- Instructions for the task
Copy the records below word for word, leaving out the pictures.

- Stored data
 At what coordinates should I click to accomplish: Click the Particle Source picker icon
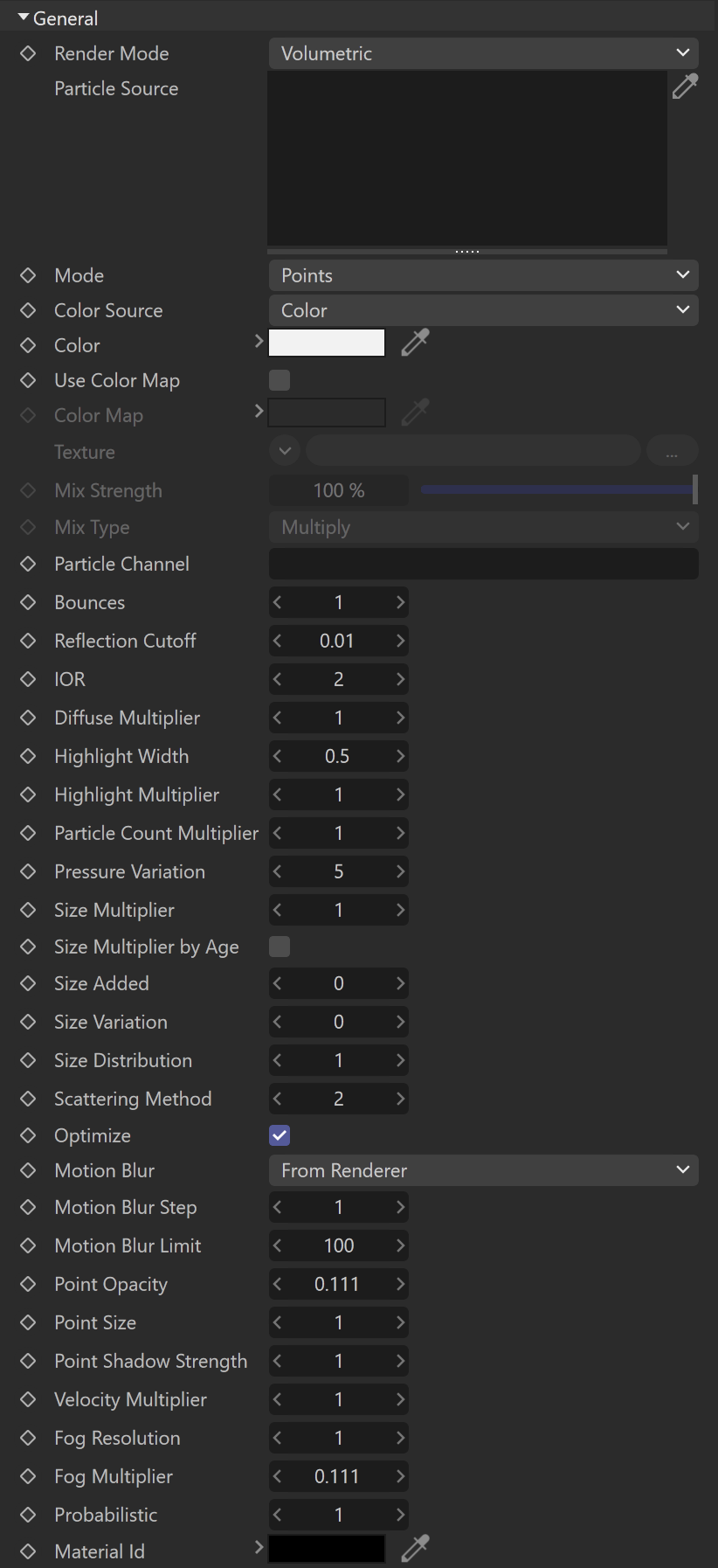coord(685,86)
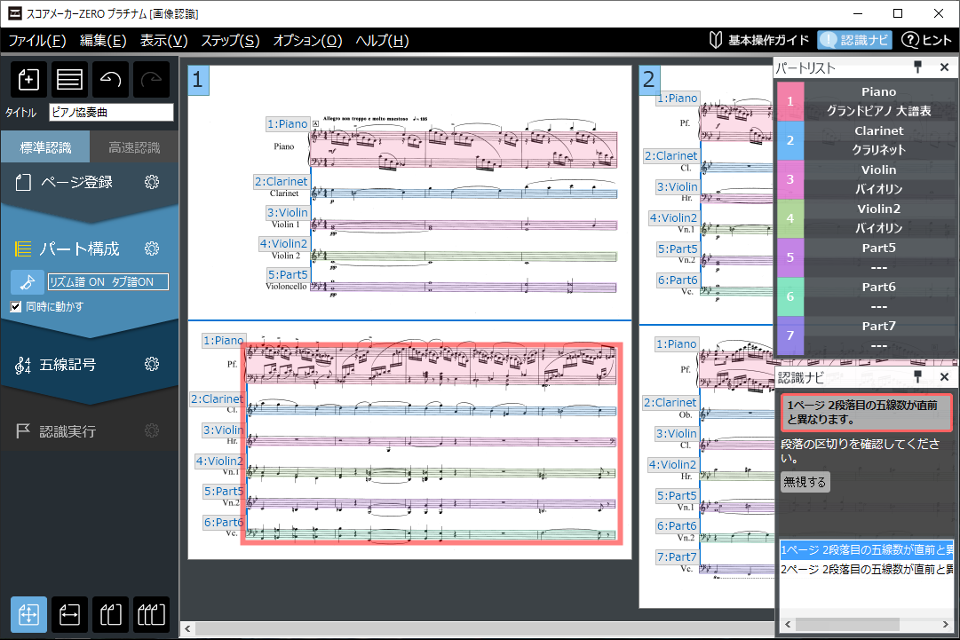Image resolution: width=960 pixels, height=640 pixels.
Task: Expand the 認識実行 step section
Action: point(68,431)
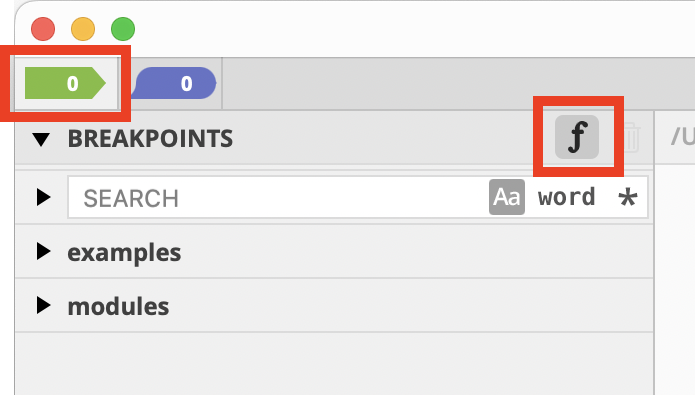Enable whole word matching in search
The image size is (695, 395).
coord(566,197)
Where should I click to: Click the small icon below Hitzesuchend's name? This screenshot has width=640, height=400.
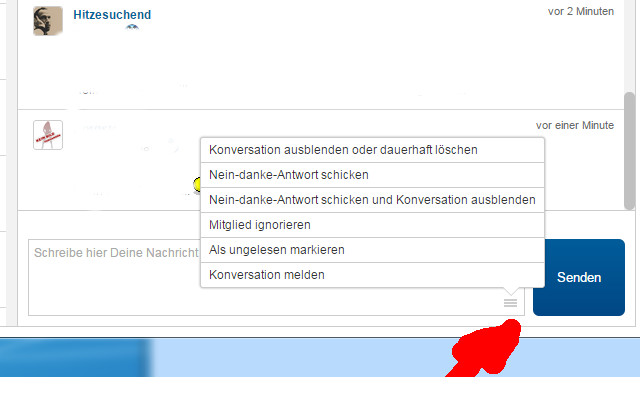133,28
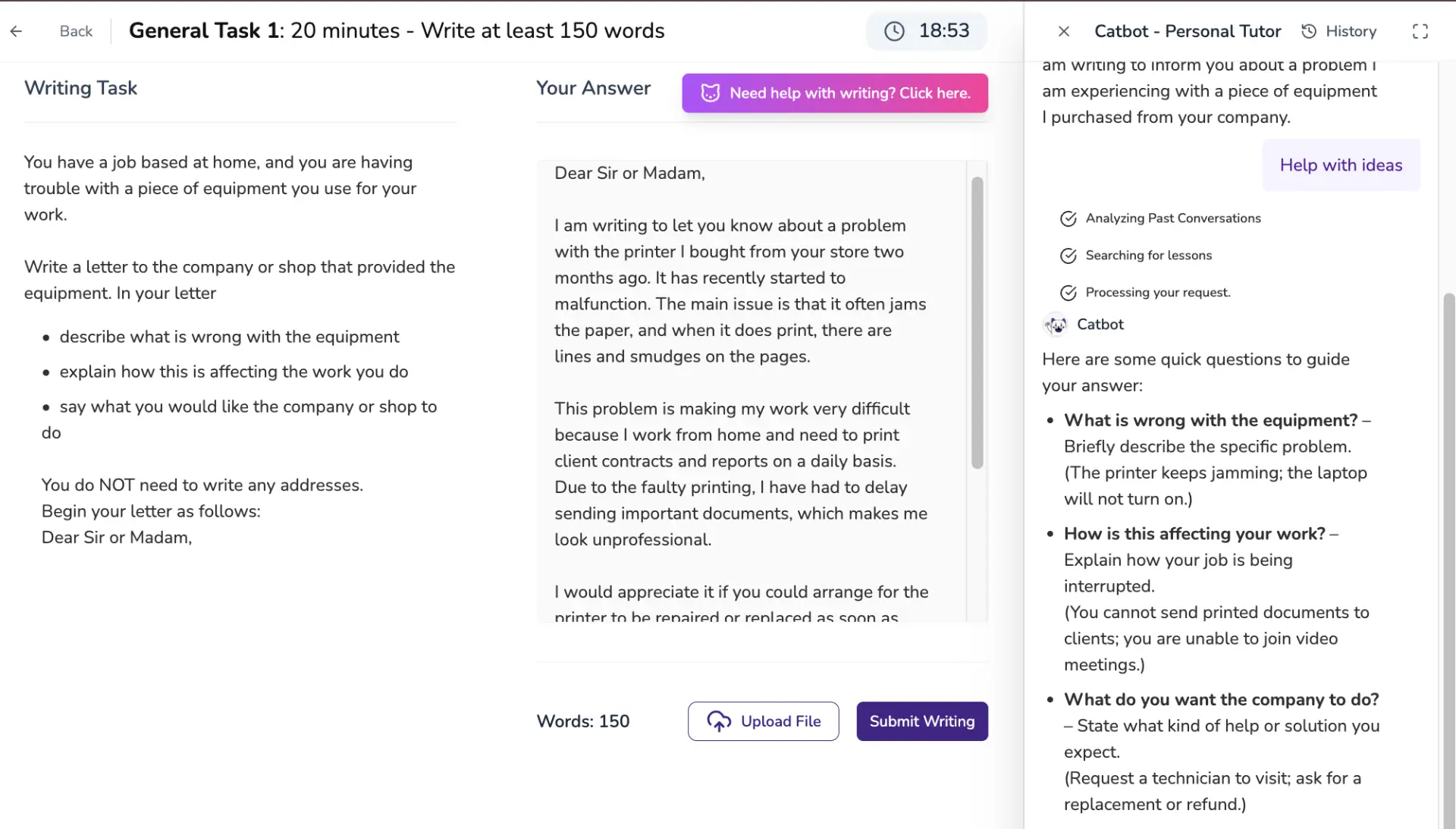Click the Catbot chat panel scrollbar
Image resolution: width=1456 pixels, height=829 pixels.
[x=1448, y=531]
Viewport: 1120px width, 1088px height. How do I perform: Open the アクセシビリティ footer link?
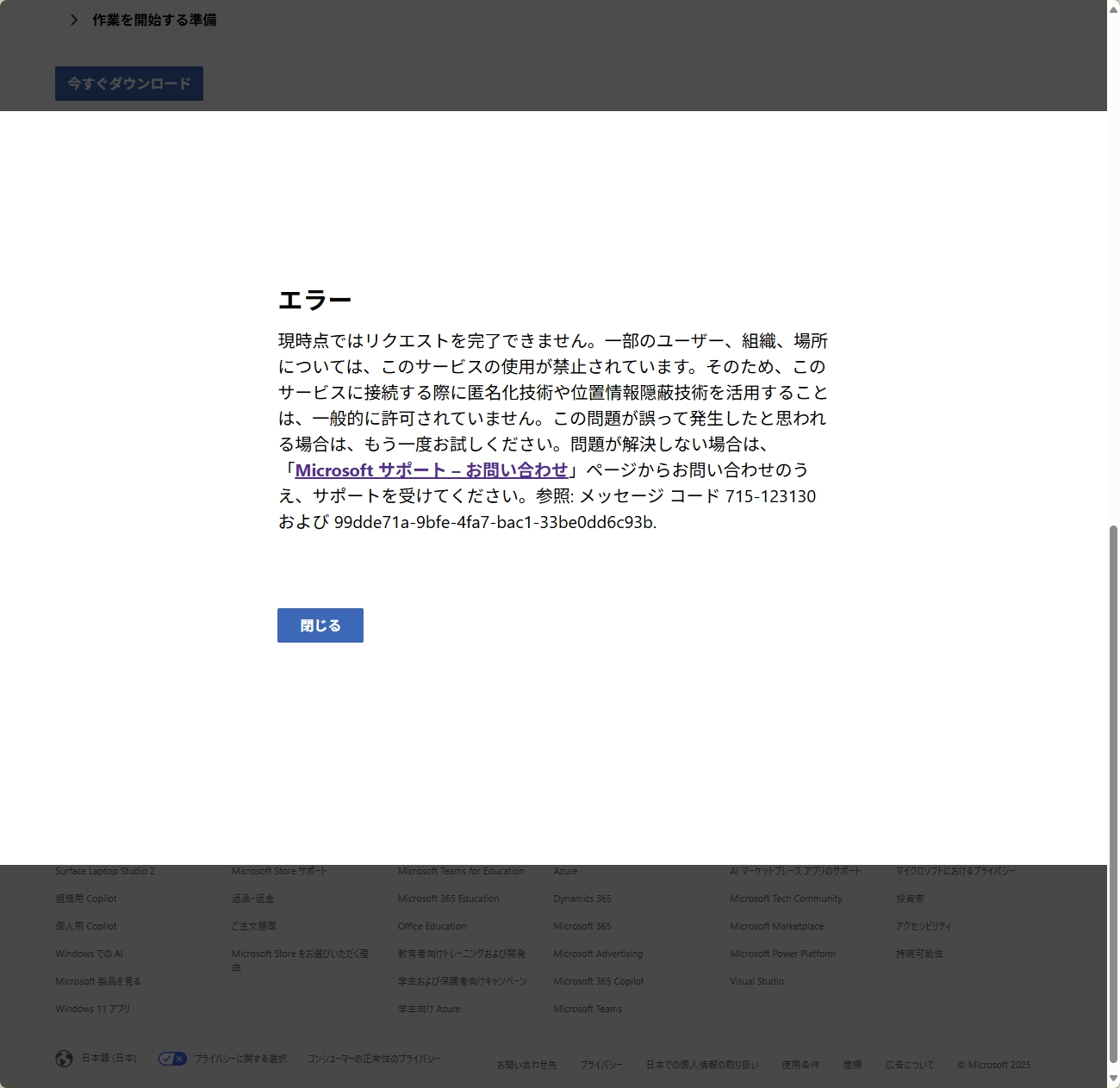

- Response below
 At what coordinates should I click to accomplish: Click the Particle Source picker icon
coord(685,86)
Image resolution: width=960 pixels, height=640 pixels.
Task: Expand the 認識実行 step section
Action: point(68,431)
Enable whole word matching in search
The image size is (695, 395).
coord(566,197)
Where should I click to: Click the small icon below Hitzesuchend's name? This screenshot has width=640, height=400.
133,28
Click the Catbot chat panel scrollbar
Image resolution: width=1456 pixels, height=829 pixels.
[x=1448, y=531]
Viewport: 1120px width, 1088px height. How do I perform: Open the アクセシビリティ footer link?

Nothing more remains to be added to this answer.